Still Not a Mind Reader
Oh, to be Mentok.
I’m trying not to be angry, really. Someone I care about asked for space while he went through a rough emotional patch. Great; I was happy to give him the room. I assumed he wanted to be left alone by everyone, but that’s not still the case. It’s five weeks later, and I found out he came into town before Halloween for a few days, stayed with a friend who took over his old apartment, and hung out in West Hollywood. He still hasn’t contacted me. This is someone I feel close to, who I’ve expended a lot of effort to keep in my life, and it feels like we’re out of balance, that I’m not getting back what I gave. I am hurt.
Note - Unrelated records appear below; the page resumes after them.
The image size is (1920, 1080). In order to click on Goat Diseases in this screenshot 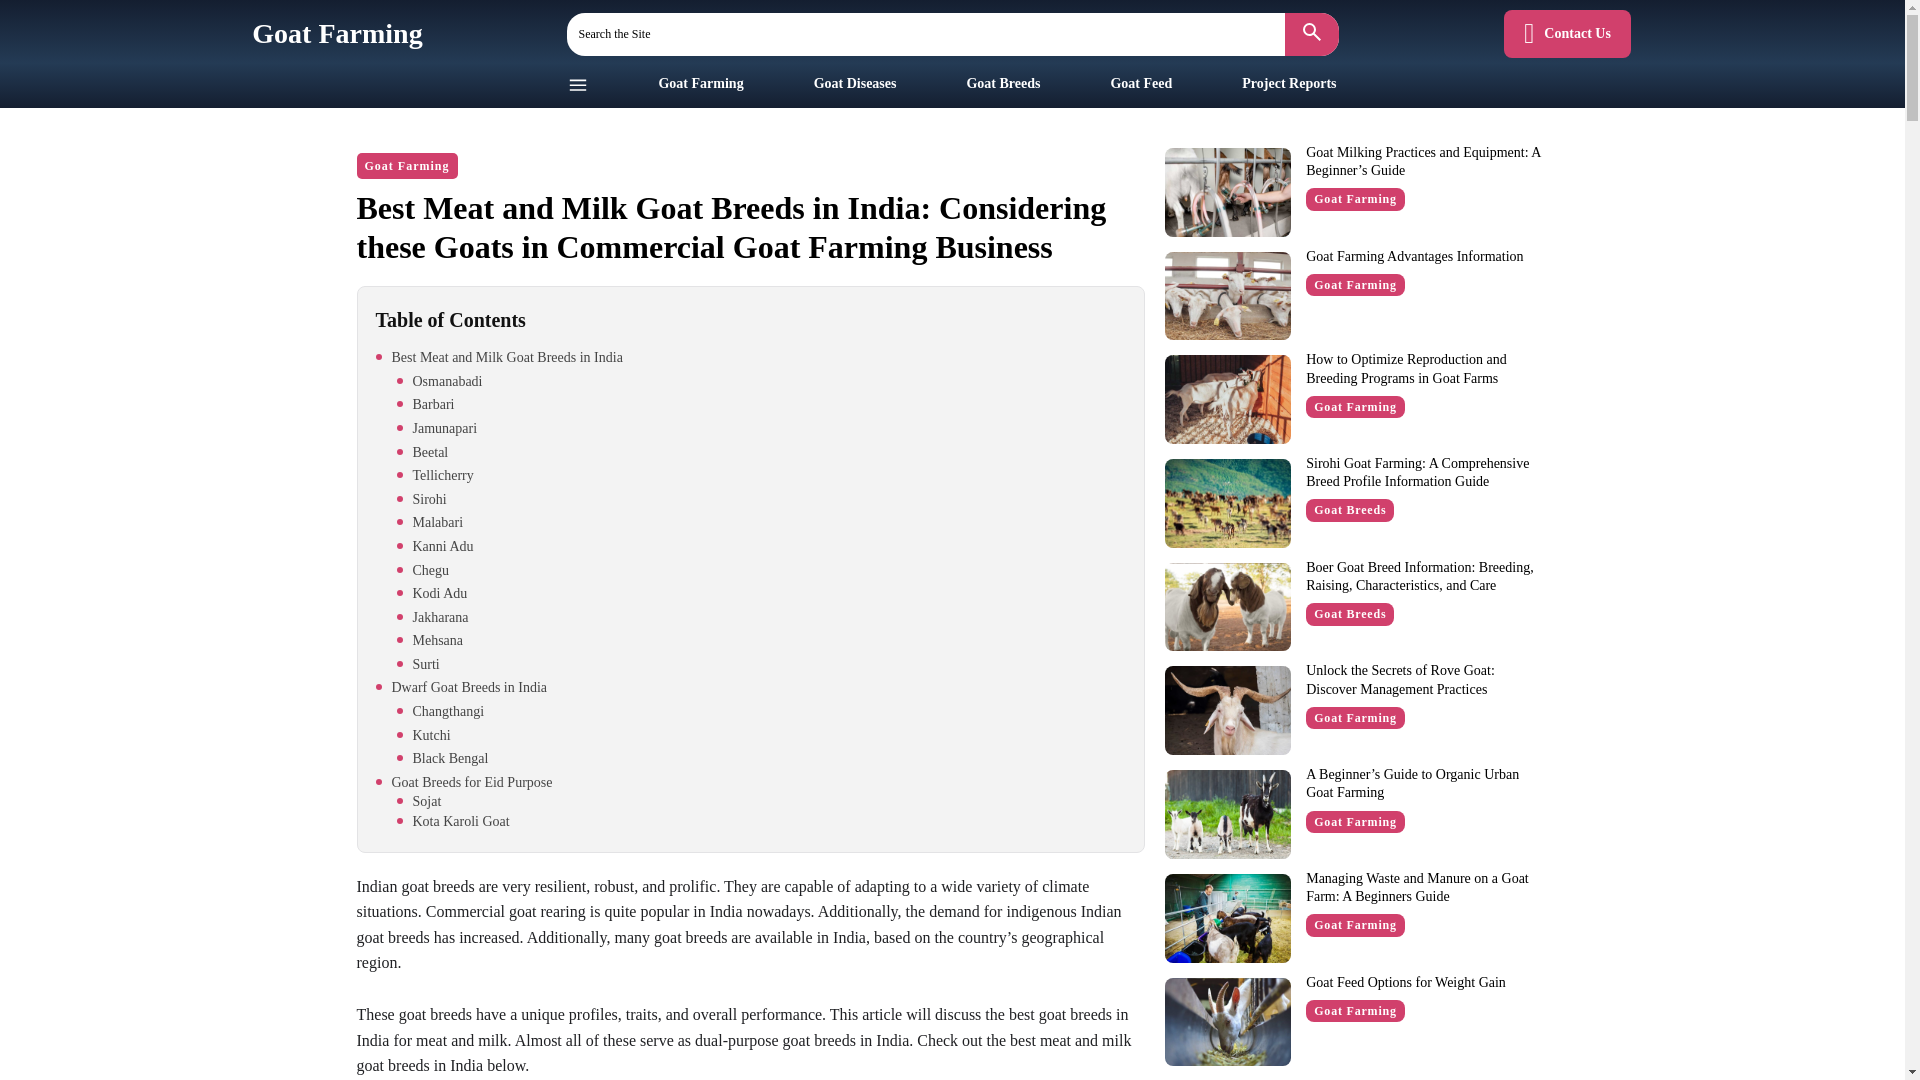, I will do `click(855, 82)`.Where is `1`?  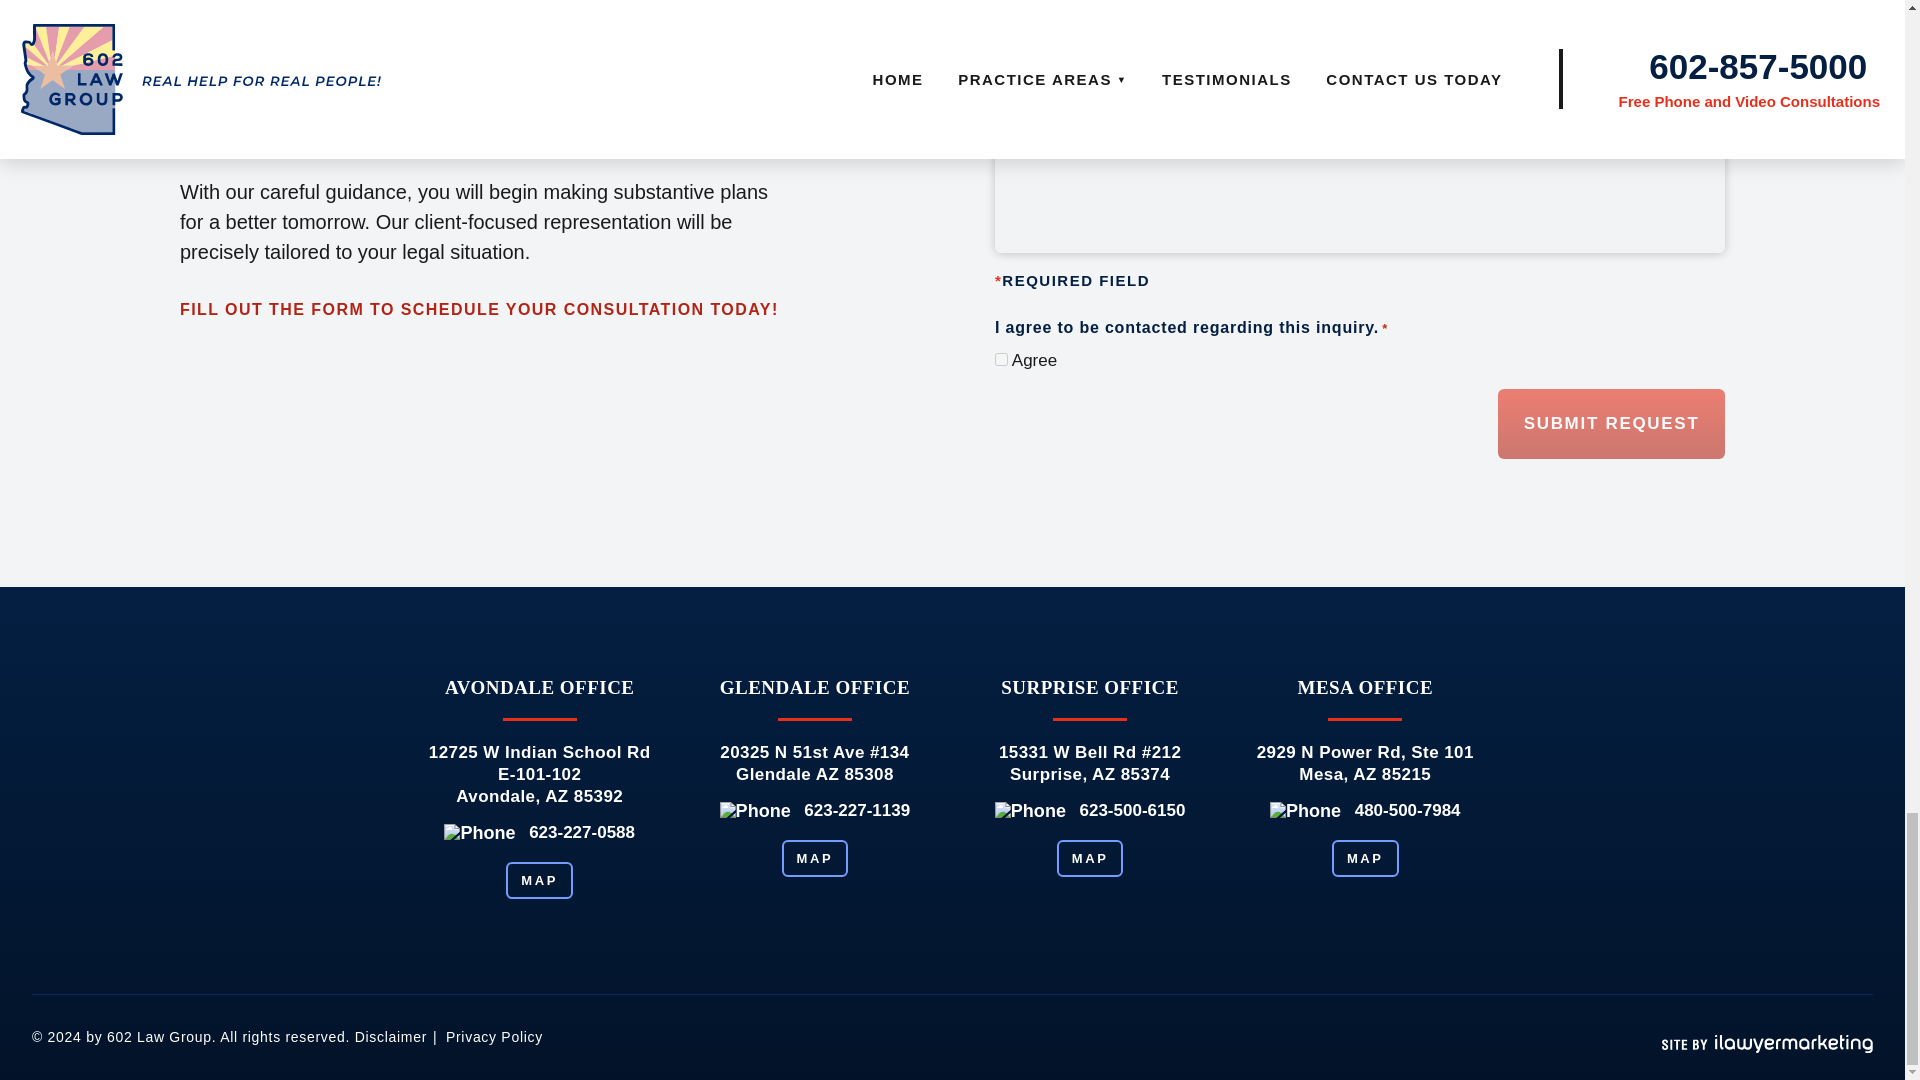
1 is located at coordinates (1001, 360).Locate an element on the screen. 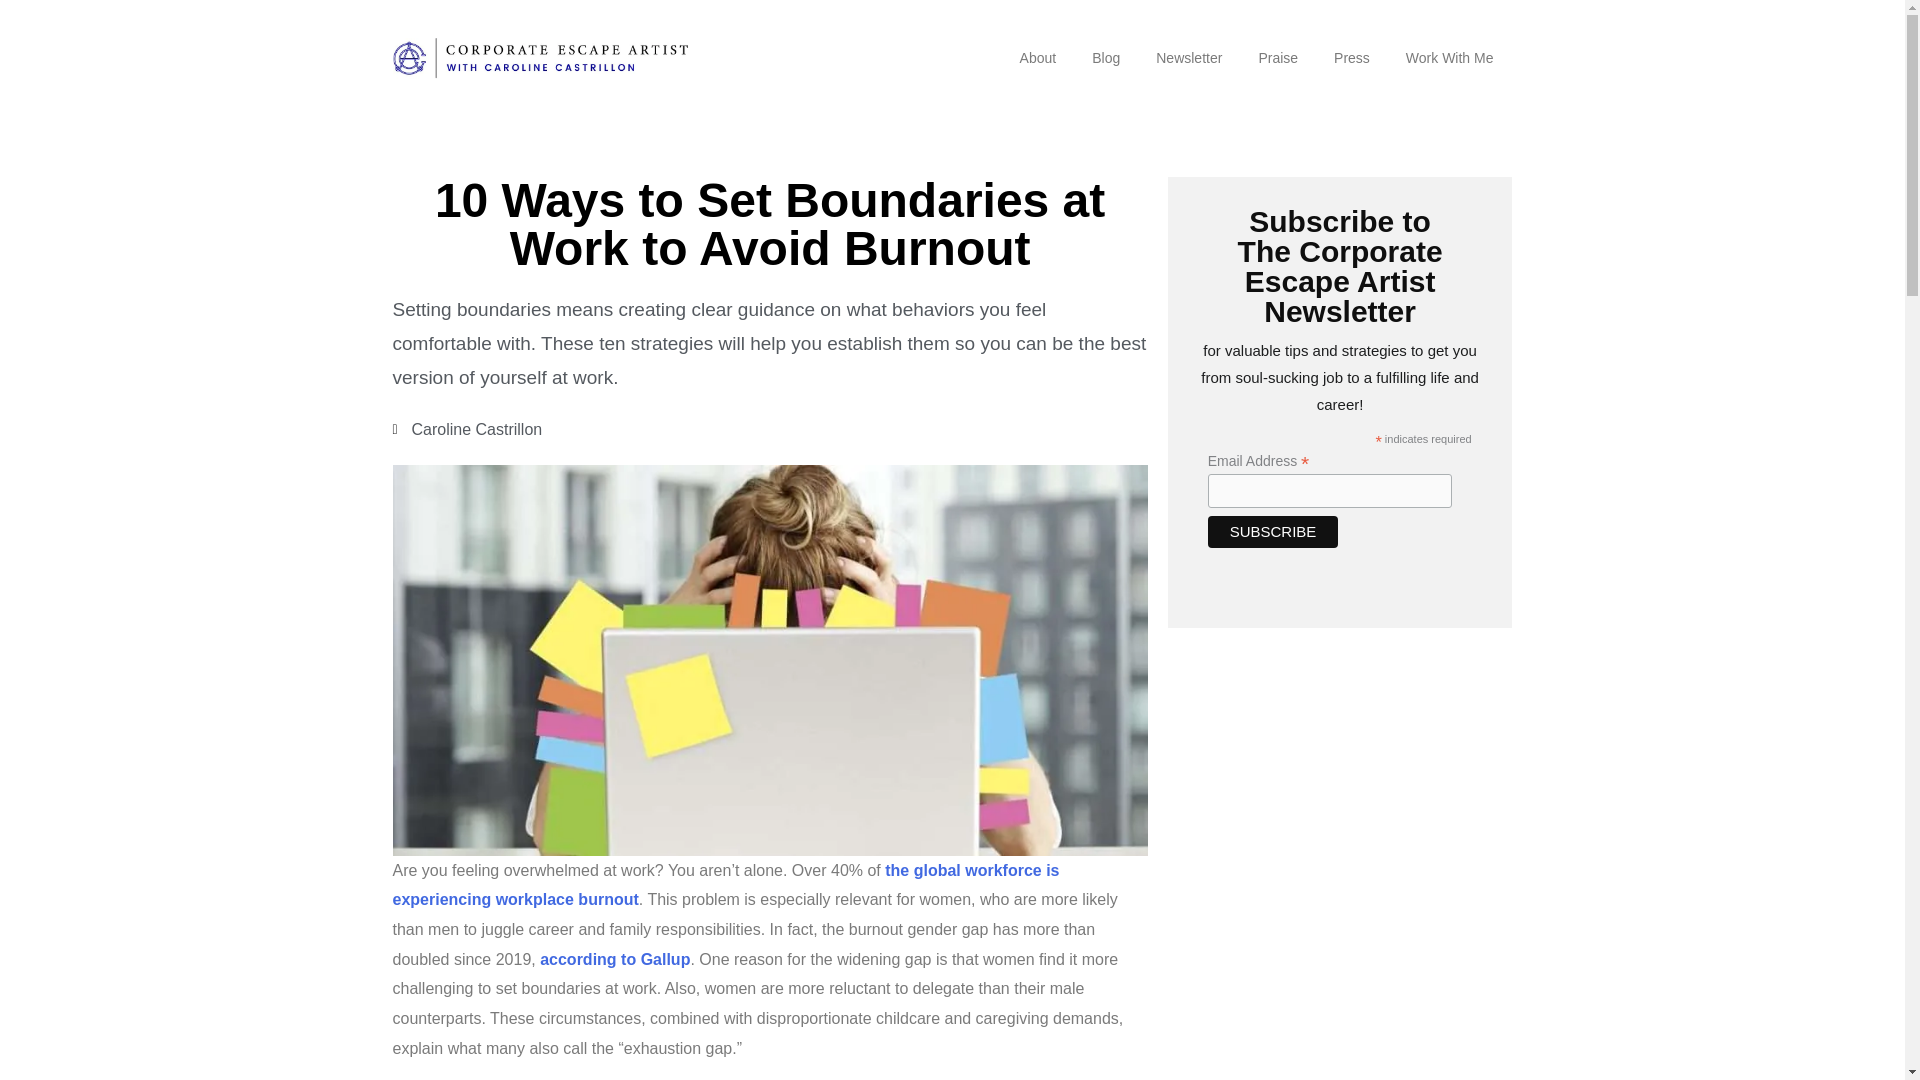 The image size is (1920, 1080). Press is located at coordinates (1352, 58).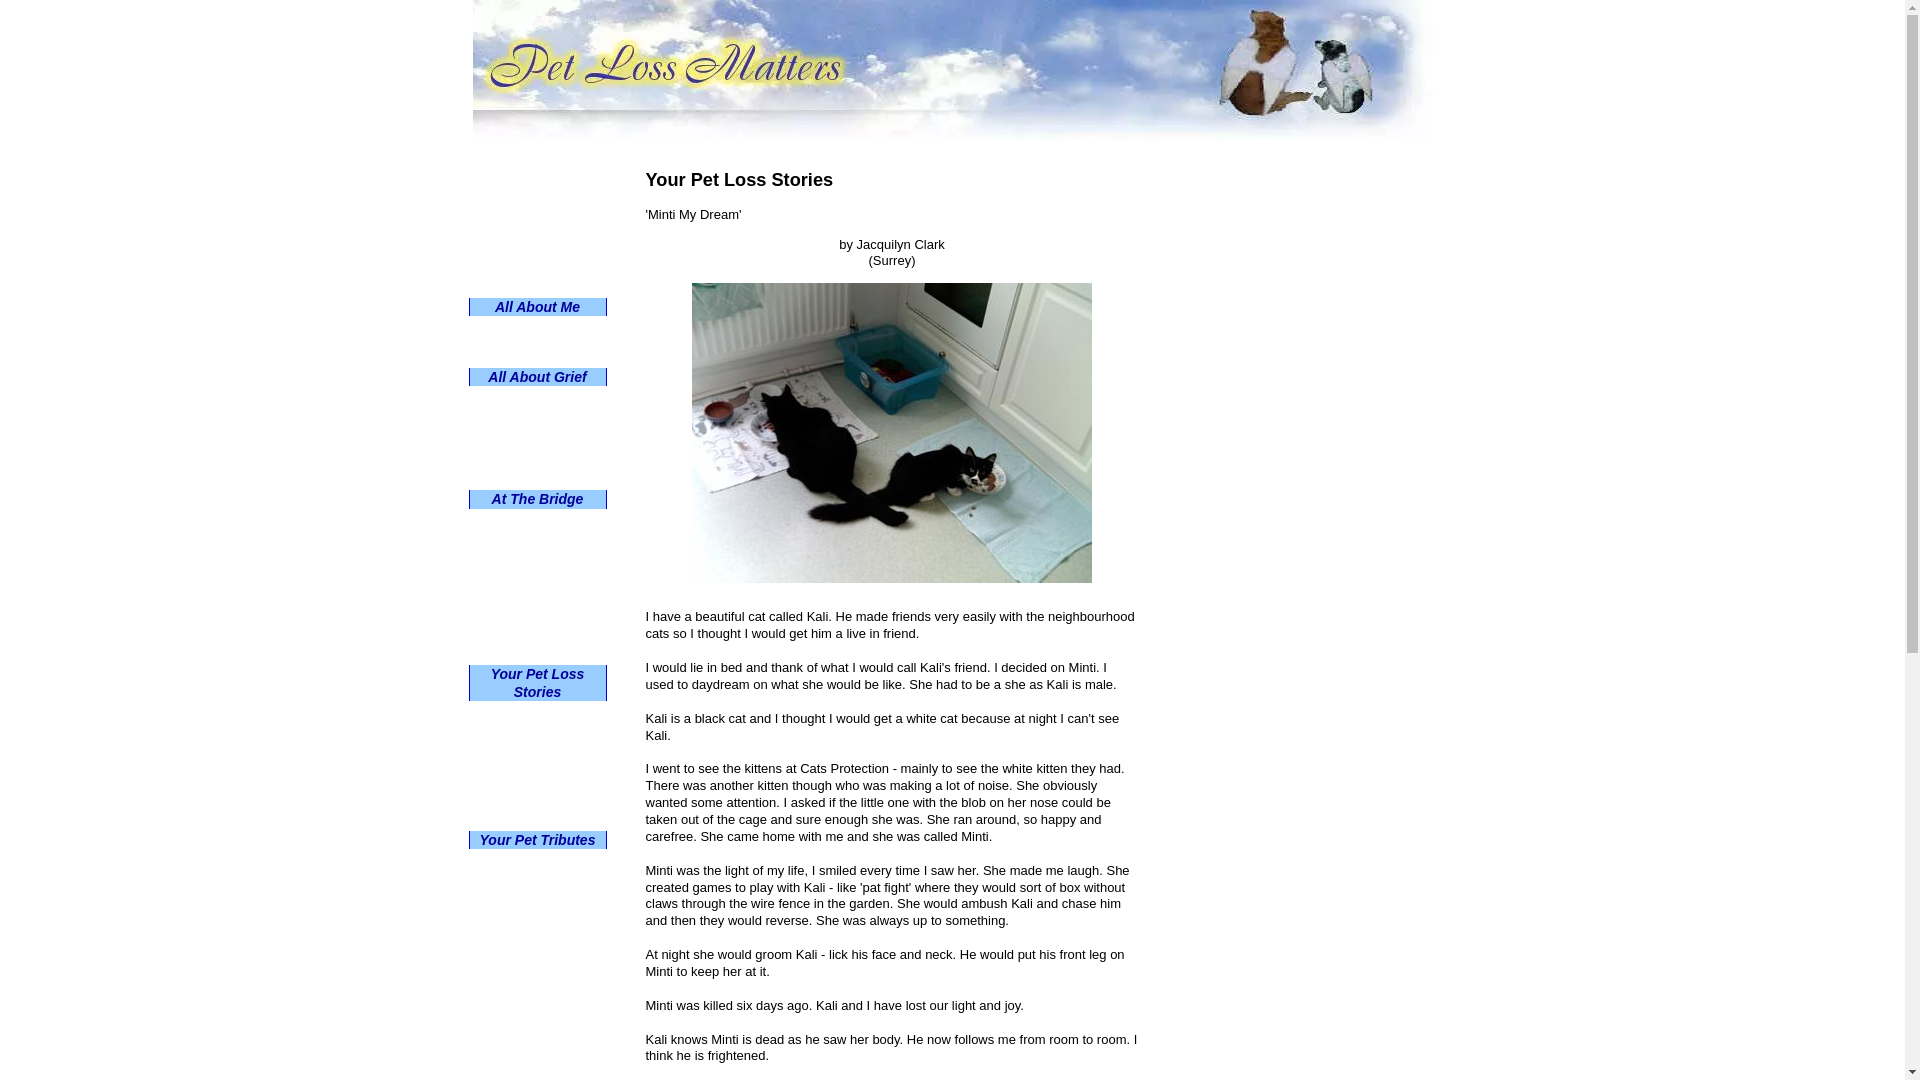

I keep thinking maybe I’m being bitchy, that he doesn’t owe it to me to check in with me, or give me heads up first among his friends. I want to overlook my own feelings, give him the benefit of the doubt, and leave him alone to come around in his own time. That’s what, intellectually, I want my attitude to be. It just isn’t.
I don’t know his motivations or reasons, since I’m not inside his head. If and when he wants to let me back into his life, I’ll be there, without reservation. But I can’t help being hurt now, wondering what value my friendship has. I let him in, far enough that being pushed aside irritates me, so maybe I need a little recovery time, too.

anyone who doesn’t want you in his life is a stupid.